Monday, Jan. 28, 1946

Operation Eisenhower

A Senate subcommittee with eyes cocked at the political heavens summoned Chief of Staff Eisenhower last week to explain the demobilization snafu--and incidentally to air their own views. They reckoned without Strategist Ike Eisenhower. Before the week was out he had passed the buck right back to Congress.

Angered by Congressional needling, Ike Eisenhower gritted out: "I have commanded more American soldiers than anyone else in history. You men cannot possibly have a greater interest in them than me."

And in that mood, before the committee, before both houses and over the radio, he spelled out the problem.
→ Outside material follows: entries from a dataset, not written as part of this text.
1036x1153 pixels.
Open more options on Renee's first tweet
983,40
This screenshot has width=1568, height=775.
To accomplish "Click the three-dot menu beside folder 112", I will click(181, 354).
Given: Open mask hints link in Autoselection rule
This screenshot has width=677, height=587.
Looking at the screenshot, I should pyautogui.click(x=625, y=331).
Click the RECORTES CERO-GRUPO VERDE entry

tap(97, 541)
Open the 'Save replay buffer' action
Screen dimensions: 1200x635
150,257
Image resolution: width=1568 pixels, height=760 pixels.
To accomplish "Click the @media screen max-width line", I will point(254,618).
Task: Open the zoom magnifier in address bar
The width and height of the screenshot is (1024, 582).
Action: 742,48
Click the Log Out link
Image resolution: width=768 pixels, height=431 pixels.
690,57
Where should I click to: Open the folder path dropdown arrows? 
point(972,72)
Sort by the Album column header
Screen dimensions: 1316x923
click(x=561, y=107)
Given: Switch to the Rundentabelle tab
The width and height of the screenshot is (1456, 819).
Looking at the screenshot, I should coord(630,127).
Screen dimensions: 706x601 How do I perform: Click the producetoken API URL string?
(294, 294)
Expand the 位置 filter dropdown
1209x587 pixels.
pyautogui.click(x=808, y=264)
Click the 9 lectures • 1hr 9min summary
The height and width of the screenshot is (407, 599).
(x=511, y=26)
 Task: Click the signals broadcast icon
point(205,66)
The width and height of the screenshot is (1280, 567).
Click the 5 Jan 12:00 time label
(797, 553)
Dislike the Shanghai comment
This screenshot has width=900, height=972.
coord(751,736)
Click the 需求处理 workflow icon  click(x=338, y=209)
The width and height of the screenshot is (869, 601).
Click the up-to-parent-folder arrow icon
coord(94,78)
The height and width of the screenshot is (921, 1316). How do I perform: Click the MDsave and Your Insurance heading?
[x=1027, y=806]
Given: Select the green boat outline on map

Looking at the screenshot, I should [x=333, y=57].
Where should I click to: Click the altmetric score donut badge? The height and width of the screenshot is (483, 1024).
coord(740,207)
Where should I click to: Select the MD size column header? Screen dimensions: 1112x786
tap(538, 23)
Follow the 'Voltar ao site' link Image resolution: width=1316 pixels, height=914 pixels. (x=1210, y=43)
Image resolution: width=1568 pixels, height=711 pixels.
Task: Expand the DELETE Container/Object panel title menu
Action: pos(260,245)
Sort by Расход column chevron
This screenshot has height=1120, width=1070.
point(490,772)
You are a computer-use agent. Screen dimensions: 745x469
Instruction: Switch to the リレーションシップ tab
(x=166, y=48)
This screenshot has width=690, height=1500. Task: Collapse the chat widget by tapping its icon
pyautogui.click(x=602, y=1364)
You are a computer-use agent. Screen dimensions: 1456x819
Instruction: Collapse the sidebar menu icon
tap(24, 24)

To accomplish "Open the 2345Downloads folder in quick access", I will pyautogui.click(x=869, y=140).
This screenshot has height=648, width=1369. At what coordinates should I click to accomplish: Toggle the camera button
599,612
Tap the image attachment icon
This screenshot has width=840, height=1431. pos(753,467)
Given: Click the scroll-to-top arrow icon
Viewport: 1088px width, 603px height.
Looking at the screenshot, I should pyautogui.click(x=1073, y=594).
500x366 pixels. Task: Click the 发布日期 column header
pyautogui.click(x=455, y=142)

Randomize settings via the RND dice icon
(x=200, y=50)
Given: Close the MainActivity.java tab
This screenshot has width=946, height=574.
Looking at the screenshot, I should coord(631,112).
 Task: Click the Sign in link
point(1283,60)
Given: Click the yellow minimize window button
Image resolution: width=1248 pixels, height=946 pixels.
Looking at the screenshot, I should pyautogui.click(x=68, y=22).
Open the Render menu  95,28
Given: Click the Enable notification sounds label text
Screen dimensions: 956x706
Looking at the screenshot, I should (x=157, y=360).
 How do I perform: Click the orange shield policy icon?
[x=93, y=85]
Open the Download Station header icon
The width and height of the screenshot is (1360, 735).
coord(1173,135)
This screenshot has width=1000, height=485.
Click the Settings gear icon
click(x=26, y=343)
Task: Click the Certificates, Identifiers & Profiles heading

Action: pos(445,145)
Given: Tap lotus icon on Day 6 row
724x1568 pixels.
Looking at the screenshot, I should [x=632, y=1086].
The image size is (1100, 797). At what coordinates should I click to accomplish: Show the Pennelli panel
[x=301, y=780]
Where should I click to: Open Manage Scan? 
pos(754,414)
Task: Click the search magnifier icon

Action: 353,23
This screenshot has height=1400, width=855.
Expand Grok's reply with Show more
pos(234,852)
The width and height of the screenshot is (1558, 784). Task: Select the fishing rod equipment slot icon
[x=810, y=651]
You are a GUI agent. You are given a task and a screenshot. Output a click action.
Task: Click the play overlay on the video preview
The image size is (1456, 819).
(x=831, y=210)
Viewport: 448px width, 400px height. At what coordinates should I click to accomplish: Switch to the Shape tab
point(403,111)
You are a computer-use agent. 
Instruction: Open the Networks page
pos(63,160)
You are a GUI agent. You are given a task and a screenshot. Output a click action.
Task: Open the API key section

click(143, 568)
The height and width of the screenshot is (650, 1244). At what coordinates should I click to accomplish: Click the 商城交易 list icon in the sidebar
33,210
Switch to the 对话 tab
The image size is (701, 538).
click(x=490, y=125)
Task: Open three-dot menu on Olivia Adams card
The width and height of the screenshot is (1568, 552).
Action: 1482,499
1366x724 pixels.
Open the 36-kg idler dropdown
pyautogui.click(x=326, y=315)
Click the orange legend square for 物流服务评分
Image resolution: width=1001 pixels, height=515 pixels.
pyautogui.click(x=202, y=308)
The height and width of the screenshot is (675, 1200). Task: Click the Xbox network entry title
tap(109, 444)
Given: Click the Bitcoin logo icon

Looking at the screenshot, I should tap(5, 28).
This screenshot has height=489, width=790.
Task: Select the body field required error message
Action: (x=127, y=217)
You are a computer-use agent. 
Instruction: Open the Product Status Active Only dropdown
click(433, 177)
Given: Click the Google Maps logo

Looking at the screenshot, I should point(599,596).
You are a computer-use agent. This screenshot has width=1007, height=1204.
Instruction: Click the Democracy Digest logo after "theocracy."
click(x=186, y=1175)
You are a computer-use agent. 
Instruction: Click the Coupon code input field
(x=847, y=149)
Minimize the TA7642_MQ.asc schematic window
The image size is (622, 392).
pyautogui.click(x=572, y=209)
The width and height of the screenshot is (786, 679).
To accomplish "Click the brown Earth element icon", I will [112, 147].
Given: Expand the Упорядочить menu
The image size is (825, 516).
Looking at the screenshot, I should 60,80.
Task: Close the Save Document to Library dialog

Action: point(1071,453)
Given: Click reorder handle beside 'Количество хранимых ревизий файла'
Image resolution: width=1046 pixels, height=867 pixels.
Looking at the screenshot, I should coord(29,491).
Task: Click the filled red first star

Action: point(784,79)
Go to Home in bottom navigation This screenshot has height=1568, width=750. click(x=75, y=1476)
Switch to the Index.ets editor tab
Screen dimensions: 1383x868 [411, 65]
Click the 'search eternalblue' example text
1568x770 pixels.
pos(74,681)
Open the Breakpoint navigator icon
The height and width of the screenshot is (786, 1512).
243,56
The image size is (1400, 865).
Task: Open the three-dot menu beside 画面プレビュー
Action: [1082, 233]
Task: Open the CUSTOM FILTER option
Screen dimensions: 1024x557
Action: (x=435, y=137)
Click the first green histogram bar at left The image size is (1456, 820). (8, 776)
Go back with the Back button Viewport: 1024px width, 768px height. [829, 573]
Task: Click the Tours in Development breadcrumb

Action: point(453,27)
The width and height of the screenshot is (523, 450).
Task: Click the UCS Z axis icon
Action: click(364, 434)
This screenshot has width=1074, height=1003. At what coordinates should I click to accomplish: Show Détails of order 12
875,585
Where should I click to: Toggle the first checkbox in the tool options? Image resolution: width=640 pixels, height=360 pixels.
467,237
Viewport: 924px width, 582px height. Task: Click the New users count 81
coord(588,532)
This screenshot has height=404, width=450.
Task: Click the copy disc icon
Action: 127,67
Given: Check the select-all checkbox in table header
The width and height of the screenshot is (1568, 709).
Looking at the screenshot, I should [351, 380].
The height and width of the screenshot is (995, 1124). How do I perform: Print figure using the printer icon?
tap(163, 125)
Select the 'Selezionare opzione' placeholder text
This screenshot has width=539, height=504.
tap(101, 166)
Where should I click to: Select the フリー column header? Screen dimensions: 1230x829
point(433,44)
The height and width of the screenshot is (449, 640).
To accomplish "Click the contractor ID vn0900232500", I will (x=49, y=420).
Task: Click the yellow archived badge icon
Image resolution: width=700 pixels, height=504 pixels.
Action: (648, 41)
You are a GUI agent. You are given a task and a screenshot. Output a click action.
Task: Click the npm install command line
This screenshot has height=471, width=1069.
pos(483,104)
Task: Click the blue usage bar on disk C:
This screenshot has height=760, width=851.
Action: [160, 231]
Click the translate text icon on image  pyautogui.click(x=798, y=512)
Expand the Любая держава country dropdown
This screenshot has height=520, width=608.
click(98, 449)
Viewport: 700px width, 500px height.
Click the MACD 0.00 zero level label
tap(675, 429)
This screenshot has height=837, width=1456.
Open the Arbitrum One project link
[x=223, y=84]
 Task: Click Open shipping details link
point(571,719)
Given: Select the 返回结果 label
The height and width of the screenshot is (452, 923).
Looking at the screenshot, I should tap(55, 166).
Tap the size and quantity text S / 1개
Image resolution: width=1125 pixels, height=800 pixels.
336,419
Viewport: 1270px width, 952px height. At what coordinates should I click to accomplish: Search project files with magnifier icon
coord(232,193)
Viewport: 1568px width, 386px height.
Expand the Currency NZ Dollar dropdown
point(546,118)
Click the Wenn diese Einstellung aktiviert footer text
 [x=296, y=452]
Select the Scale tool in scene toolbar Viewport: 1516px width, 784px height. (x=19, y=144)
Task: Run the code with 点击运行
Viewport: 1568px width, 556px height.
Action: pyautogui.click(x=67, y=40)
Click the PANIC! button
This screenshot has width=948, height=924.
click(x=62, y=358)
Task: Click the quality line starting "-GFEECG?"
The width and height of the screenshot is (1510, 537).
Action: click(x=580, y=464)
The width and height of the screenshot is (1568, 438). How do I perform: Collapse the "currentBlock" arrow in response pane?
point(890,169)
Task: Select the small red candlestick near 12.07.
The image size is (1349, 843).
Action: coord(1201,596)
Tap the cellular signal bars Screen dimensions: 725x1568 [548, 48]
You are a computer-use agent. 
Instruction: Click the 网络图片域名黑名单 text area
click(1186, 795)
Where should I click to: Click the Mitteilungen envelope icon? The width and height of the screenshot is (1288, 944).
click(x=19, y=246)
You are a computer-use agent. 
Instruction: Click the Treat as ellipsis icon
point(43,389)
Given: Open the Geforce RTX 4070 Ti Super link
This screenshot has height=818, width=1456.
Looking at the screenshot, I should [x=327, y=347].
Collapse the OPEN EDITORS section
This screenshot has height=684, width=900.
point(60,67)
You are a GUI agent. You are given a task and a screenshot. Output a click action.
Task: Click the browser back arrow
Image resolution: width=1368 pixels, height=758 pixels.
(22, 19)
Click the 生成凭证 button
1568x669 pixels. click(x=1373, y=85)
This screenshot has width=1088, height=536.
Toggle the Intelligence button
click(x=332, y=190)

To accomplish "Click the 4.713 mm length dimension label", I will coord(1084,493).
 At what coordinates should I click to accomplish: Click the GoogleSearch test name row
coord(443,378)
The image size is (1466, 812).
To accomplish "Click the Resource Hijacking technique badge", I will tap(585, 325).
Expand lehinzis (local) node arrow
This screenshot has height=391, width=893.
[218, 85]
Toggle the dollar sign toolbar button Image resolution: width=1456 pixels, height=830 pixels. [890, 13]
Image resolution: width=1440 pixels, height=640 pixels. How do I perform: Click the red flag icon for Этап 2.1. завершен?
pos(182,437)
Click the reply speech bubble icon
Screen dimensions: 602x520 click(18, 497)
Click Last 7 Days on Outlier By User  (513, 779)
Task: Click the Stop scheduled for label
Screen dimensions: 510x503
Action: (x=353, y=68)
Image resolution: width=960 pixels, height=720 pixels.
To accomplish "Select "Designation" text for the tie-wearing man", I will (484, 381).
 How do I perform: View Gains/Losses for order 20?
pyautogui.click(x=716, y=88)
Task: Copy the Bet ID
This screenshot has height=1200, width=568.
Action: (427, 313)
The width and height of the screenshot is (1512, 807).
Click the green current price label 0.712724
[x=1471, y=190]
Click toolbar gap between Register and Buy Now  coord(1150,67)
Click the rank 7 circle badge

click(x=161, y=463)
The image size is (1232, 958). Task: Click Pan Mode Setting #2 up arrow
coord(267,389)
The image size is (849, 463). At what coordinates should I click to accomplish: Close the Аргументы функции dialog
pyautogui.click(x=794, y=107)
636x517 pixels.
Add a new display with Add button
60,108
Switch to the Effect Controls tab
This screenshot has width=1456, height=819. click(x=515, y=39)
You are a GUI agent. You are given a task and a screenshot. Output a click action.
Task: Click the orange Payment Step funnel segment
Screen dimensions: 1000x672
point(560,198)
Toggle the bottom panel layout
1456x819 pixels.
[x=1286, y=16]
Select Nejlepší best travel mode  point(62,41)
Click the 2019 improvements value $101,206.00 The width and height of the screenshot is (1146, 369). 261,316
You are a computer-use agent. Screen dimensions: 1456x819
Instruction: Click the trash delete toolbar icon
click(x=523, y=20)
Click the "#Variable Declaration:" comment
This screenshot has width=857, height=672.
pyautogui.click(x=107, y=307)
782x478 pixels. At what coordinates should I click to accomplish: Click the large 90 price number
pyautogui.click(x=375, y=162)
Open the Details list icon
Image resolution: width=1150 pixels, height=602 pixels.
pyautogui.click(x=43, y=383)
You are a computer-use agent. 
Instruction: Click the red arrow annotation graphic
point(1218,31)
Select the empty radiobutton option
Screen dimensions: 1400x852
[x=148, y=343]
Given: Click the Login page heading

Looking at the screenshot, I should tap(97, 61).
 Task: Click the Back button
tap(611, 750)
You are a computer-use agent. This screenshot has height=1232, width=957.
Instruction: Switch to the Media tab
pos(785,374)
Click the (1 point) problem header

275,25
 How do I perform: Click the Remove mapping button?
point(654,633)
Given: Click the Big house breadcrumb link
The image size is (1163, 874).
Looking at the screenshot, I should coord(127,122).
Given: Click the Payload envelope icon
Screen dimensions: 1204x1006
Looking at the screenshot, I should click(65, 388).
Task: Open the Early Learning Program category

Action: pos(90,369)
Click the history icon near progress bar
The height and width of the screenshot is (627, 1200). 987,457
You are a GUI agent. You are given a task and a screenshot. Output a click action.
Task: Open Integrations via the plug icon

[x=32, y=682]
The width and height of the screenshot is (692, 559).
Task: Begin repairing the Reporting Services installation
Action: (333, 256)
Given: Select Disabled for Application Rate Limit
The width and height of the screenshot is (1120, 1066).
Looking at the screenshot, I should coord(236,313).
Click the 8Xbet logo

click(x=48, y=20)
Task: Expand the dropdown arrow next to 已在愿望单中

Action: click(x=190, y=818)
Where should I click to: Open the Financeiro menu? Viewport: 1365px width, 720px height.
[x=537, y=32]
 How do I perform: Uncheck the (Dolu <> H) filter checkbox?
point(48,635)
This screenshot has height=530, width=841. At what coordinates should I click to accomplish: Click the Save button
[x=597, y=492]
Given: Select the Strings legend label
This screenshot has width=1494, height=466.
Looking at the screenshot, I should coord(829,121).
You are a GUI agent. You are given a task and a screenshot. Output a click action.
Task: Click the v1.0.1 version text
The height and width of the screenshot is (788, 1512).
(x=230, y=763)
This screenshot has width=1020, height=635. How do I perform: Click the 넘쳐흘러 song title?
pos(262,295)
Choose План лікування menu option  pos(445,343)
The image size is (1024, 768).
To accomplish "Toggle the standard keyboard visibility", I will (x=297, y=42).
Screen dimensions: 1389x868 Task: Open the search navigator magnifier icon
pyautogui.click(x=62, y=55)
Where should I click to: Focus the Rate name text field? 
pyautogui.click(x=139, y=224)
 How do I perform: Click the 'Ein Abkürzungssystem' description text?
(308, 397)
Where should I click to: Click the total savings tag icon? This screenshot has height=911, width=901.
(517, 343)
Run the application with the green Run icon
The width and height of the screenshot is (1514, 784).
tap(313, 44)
"To Secure the Peace." Tardily, after the unsoldierly hubbub of homesick G.I.s had reached a stage of near-mutiny (TIME, Jan. 21), Chief of Staff Eisenhower had forbidden any more soldiers' demonstrations on pain of court-martial. Now he told why he had put the brakes on demobilization and thus touched off the rumpus.

Since V-J day, demobilization machinery had restored to civilian life almost half again as many men as anyone had figured possible. At that headlong rate of discharge, said General Ike, we would have soon "run out of Army."

Why did the U.S. need to keep so many men in arms? Eisenhower spelled it out: in Austria and Germany the Army has the job of supervising and policing 15,000,000 civilians and destroying Germany's ability to make war; it has the same kind of job in the Pacific. G.I.s also have to protect $14 billion of U.S. property scattered around the globe. They have to roll up the bases. At home they have the job of keeping house and demobilizing their highpoint colleagues.

The size of the task would diminish but there would be work for a long time to come. The Army figured it would need a minimum 1,500,000 on July 1--not, Eisenhower was careful to point out, as a permanent military establishment but as an interim force "to secure the peace."

"A Most Fateful Decision." With an air of you-asked-for-it he announced that he had ordered the release by June 30 of all enlisted men with 40 points or 24 months service. The order would cut deep. The Army counts on only 135,000 from Selective Service, which expires on May 15. The enlistment pool was drying up. When July rolls around, Army authorities fear, they may be a quarter of a million men short.

That was the fact which Congress had to face. What was the answer?

Eisenhower said solemnly: Either the Army will have to have more men, "or competent authority--I presume the Congress itself--will have to relieve the Army of its vitally important missions ... a most fateful decision."